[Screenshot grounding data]
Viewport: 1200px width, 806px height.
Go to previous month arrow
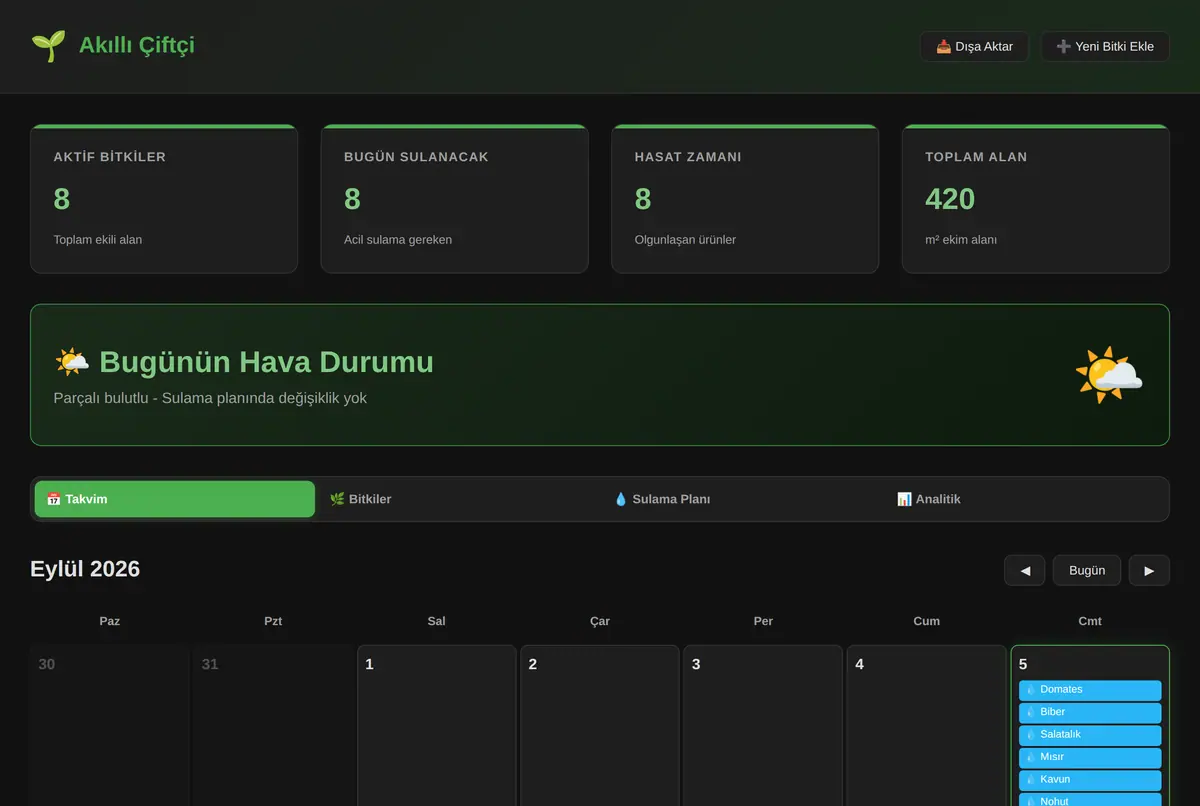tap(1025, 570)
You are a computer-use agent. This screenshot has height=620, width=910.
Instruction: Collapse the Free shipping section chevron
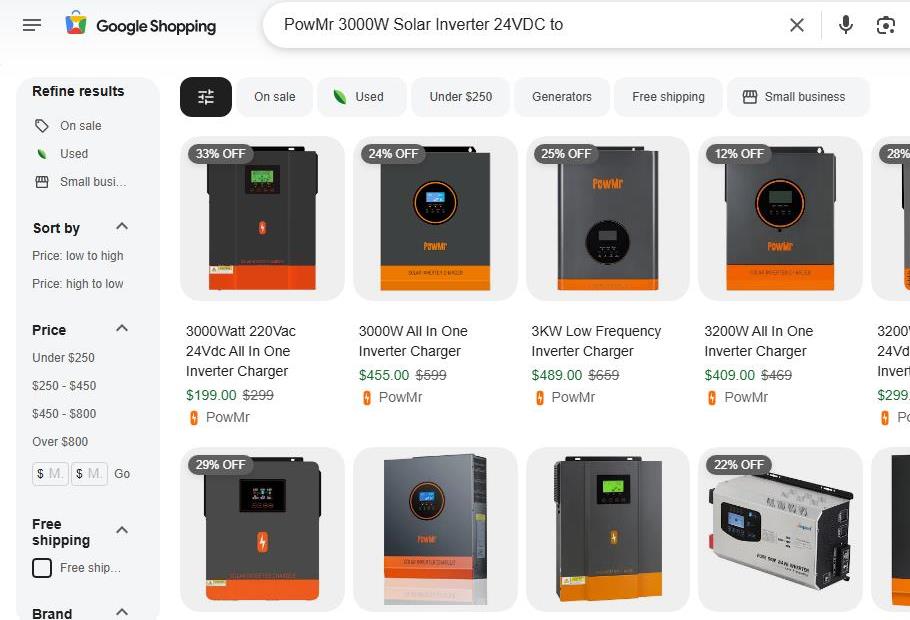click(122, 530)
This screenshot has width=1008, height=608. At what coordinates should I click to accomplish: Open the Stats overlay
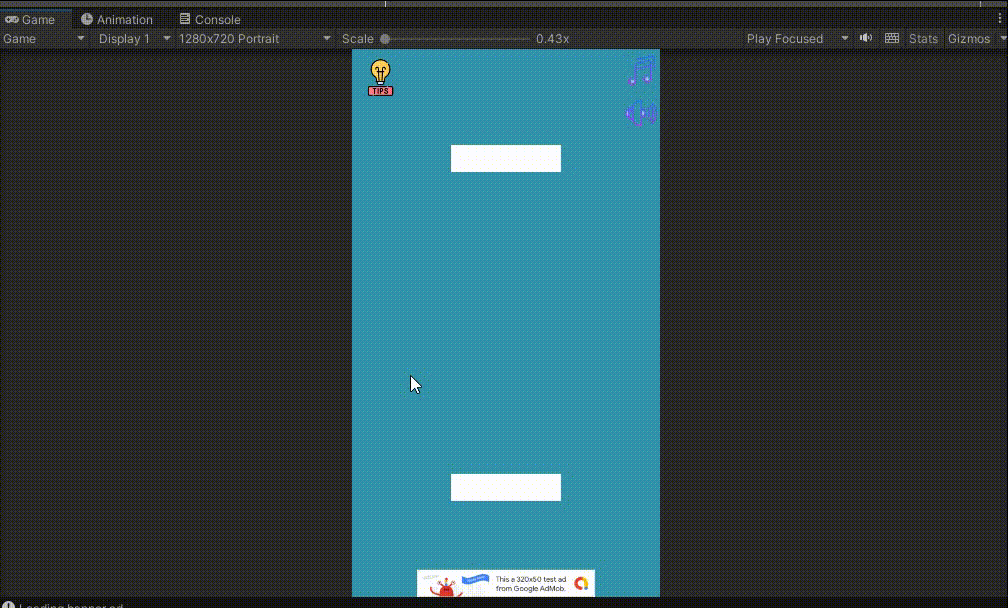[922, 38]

### Task prompt
Pictures must be left out of the answer, which should be exactly the lines from the one holding "This screenshot has width=1008, height=608." through the last line of the entries above, both included; please add nothing.

### Solution to the exercise
This screenshot has width=1008, height=608. At what coordinates should I click to accomplish: Open the Stats overlay
[922, 38]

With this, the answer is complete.